Les Etats-Unis, et non l’Europe, viennent en aide à la Grèce face à la Turquie

Lors de son audition en juillet par les députés, le Général Lecointre, Chef d’Etat-Major des Armées, faisait le constat que l’Europe de la Défense n’était malheureusement pas soutenue par beaucoup de membres de l’UE. L’exemple de la Grèce explique, en grande partie, le manque de crédibilité de l’offre soutenue aujourd’hui par la France, pour plus d’autonomie stratégique de l’Europe et moins de dépendance vis-à-vis des Etats-Unis.

En effet, les frictions et incidents militaires entre la Grèce et la Turquie, tous deux membres de l’OTAN, se multiplient depuis quelques années, accentués par les ambitions nationalistes et expansionnistes du président Erdogan.

On aurait pu penser, naturellement, que par l’intermédiaire de l’article 47-2, et en pleine initiative européenne de défense, une intervention de réassurance européenne aurait été parfaitement légitime, et même logique. Car, en effet, le déploiement de quelques Rafale ou Mirage2000 français, et de quelques Typhoon allemands ou Espagnols, auraient très certainement envoyé un message particulièrement clair sur l’autre rive du Bosphore. Cette initiative aurait eu, par ailleurs, le mérite de réconcilier la population grecque avec l’Europe en montrant que celle-ci savait être là lorsque le besoin se faisait sentir, notamment en terme de sécurité et de diplomatie active.

Malheureusement, ce sont les Etats-Unis qui, une fois encore, brillent par leur réactivité et leur décision, en entamant des travaux pour renforcer la présence des forces américaines en Grèce.

Certes, cette annonce s’intègre dans une démarche visant à faire monter encore davantage la pression sur Ankara. Certes, il ne s’agirait très probablement que de déplacer des forces d’ores-et-déjà présentes en Turquie, pour conserver la capacité d’action dans la région.

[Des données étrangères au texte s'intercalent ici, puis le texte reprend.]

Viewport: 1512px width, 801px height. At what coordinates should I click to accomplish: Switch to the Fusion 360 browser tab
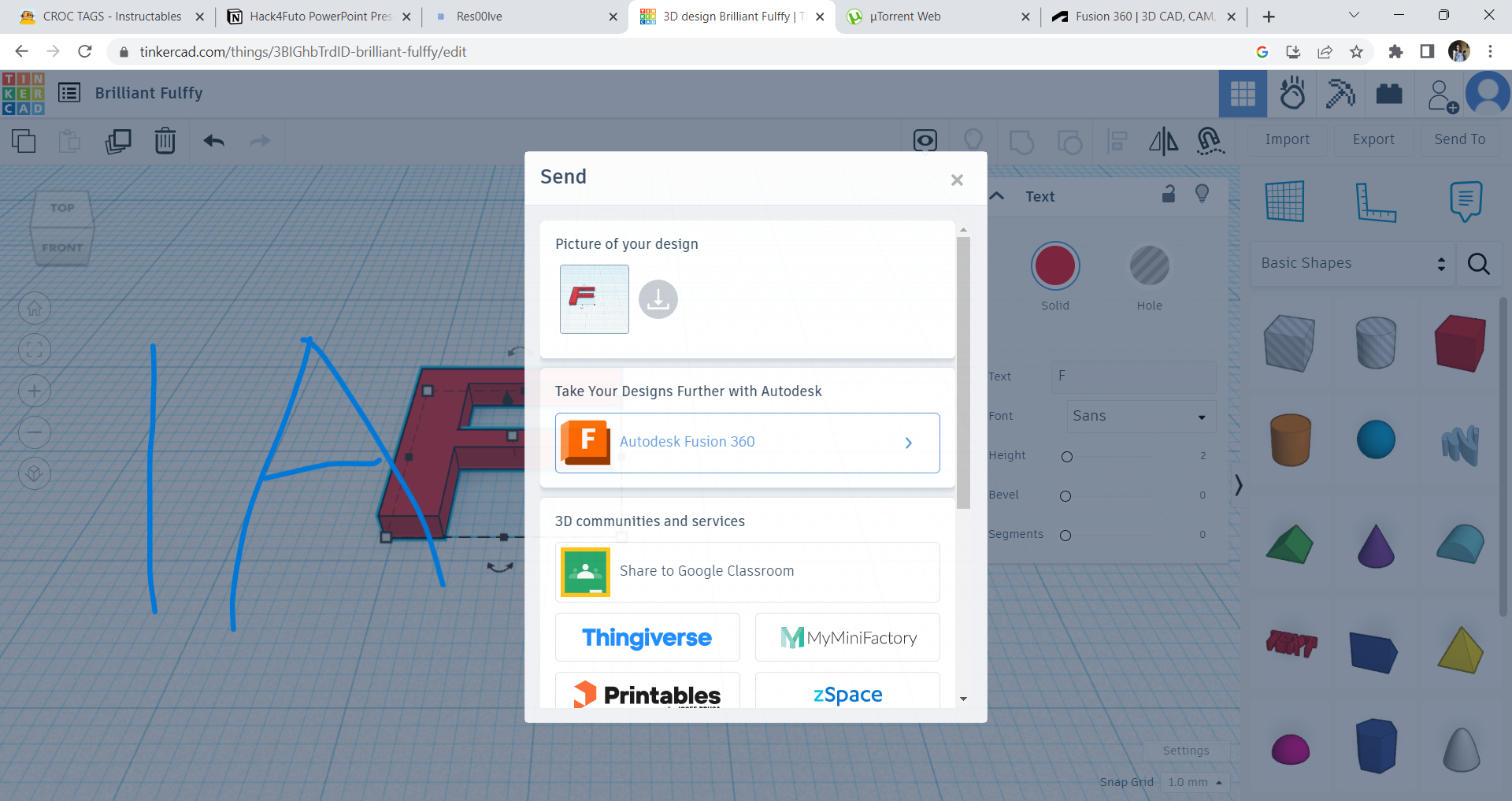[1138, 16]
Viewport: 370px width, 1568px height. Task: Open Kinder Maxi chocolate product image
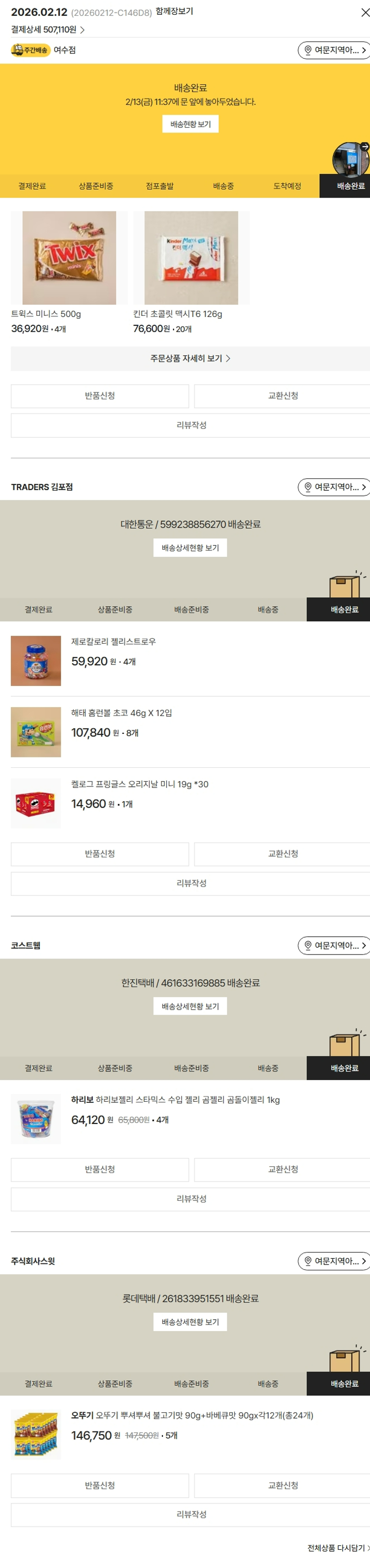tap(191, 258)
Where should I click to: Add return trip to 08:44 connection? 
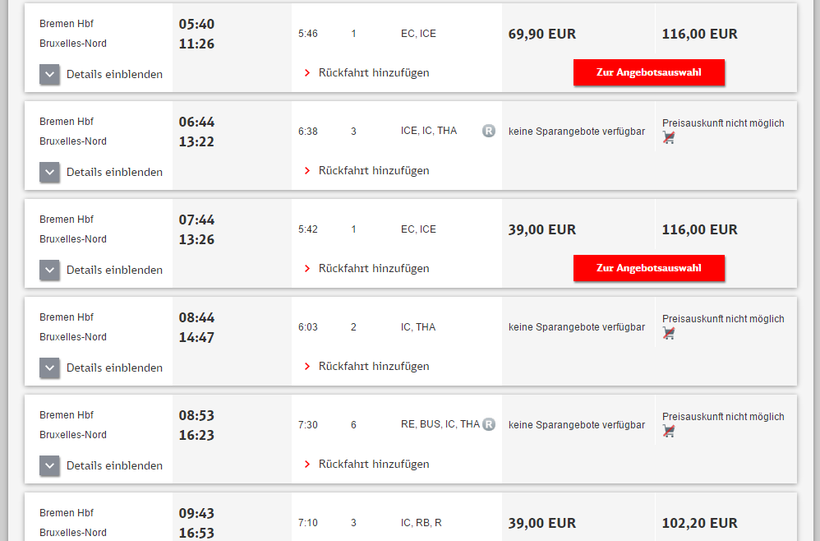pos(373,366)
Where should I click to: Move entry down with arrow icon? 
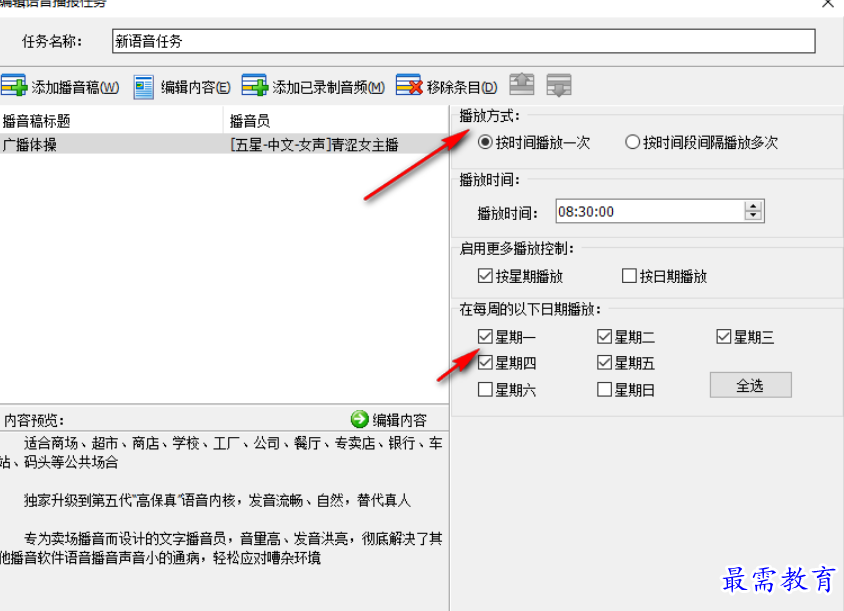(x=559, y=85)
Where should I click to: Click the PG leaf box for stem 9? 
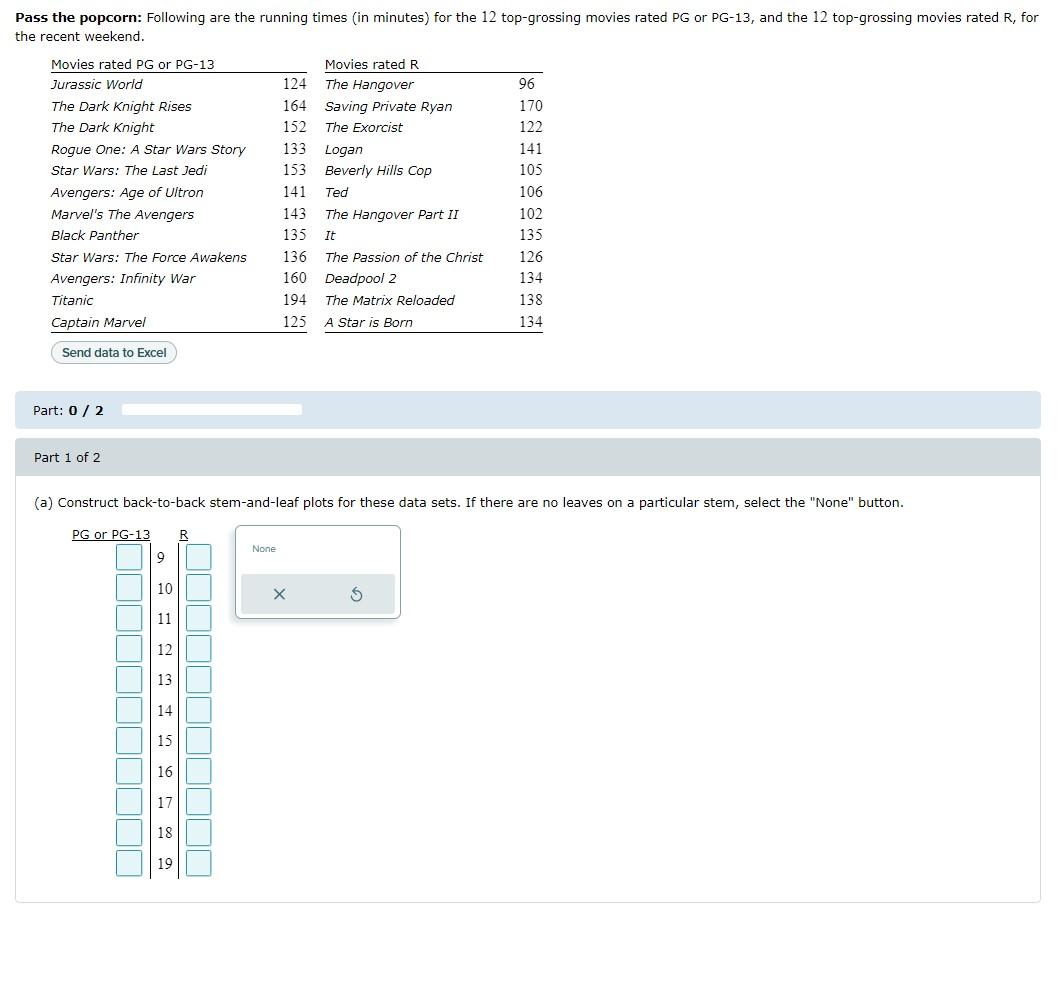pos(129,557)
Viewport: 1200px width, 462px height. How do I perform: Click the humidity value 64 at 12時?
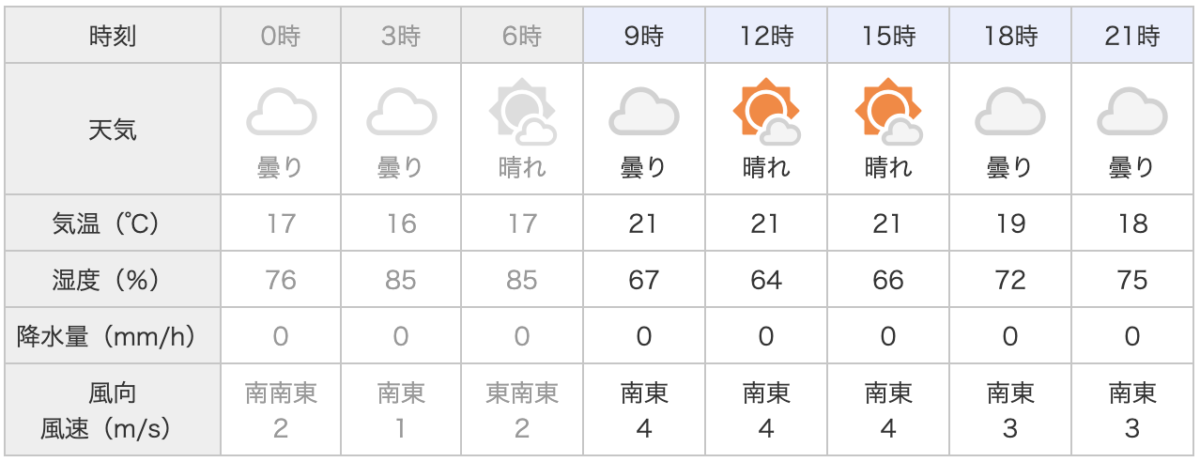pyautogui.click(x=765, y=280)
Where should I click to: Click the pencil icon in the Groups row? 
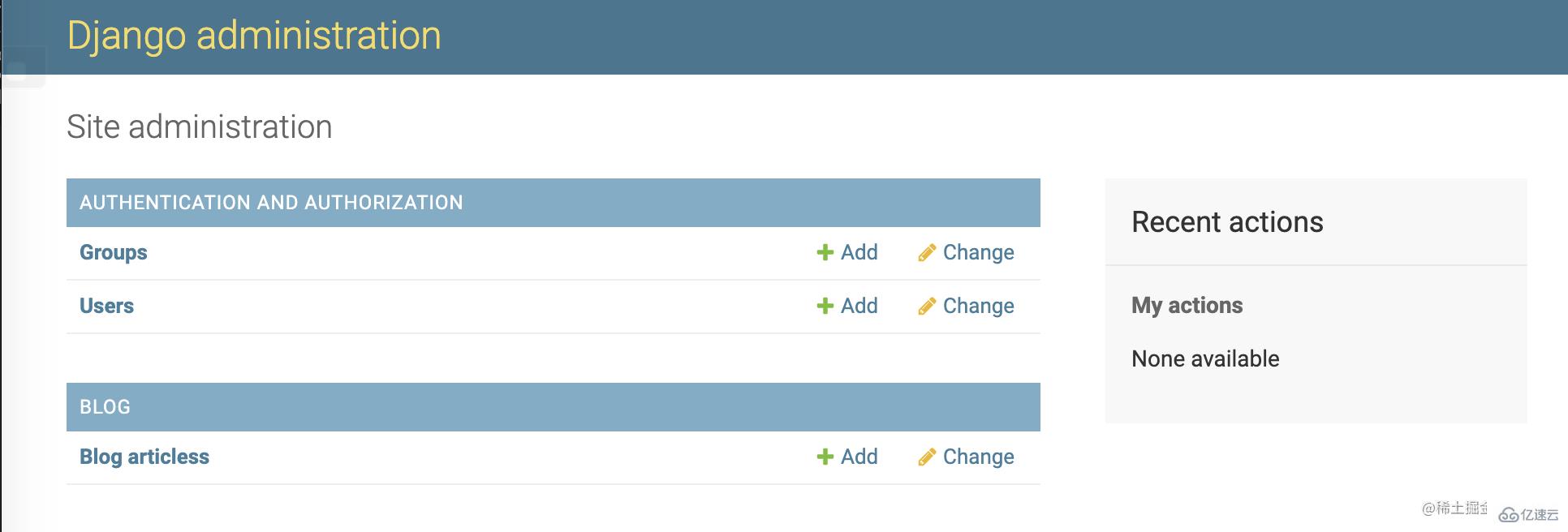coord(927,253)
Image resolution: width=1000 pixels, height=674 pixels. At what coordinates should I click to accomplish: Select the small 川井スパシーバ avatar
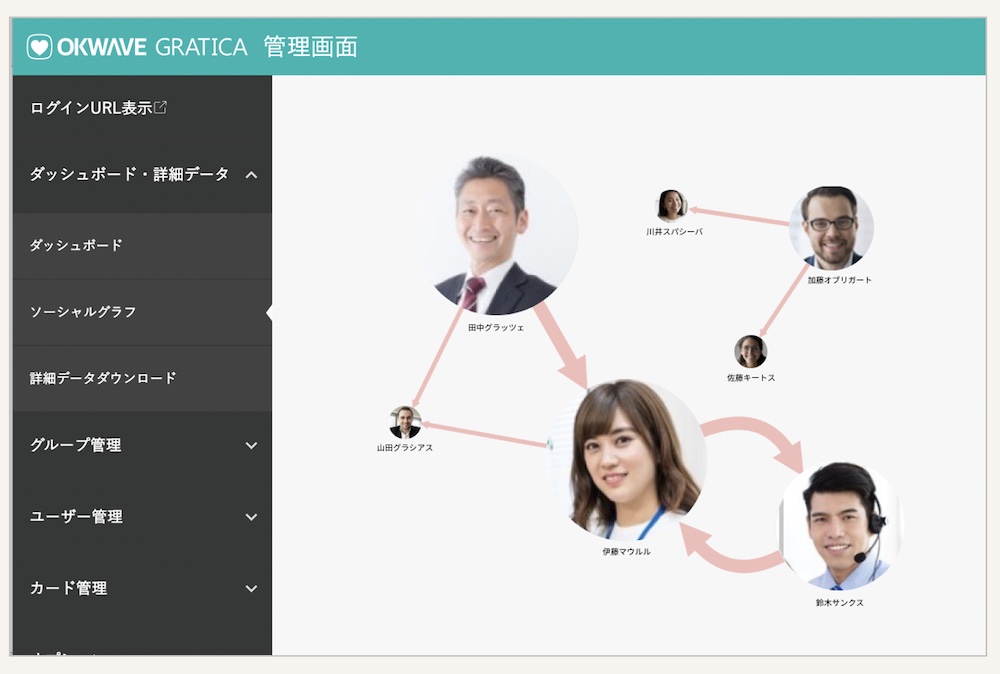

Mais du point de vue symbolique, l’annonce américaine aura un impact fort sur la perception de tous les états européens vivant aujourd’hui sous la pression d’un autre Etat comme la Russie. En outre, cette annonce s’accompagne de mesures concrètes en matière d’équipements de défense, enrobées dans un emballage de « bon élève de l’OTAN », puisque malgré ses importantes difficultés économiques, la Grèce a maintenu un niveau d’investissement défense supérieur à 2%.

Coté européen, en revanche, et français en particulier, on tergiverse pour trouver les garanties financières pour accorder le crédit concernant les 2 frégates FTI dont Athènes a désespérément besoin.

Si le couple franco-allemand souhaite effectivement donner une véritable impulsion à l’autonomie stratégique et à l’Europe de la Défense, il serait très profitable de s’emparer du problème grec, et de mettre en place un plan d’action, soit à l’échelle européenne, soit à l’échelle des nations, donnant ainsi plus de matière aux propositions encore théoriques actuellement.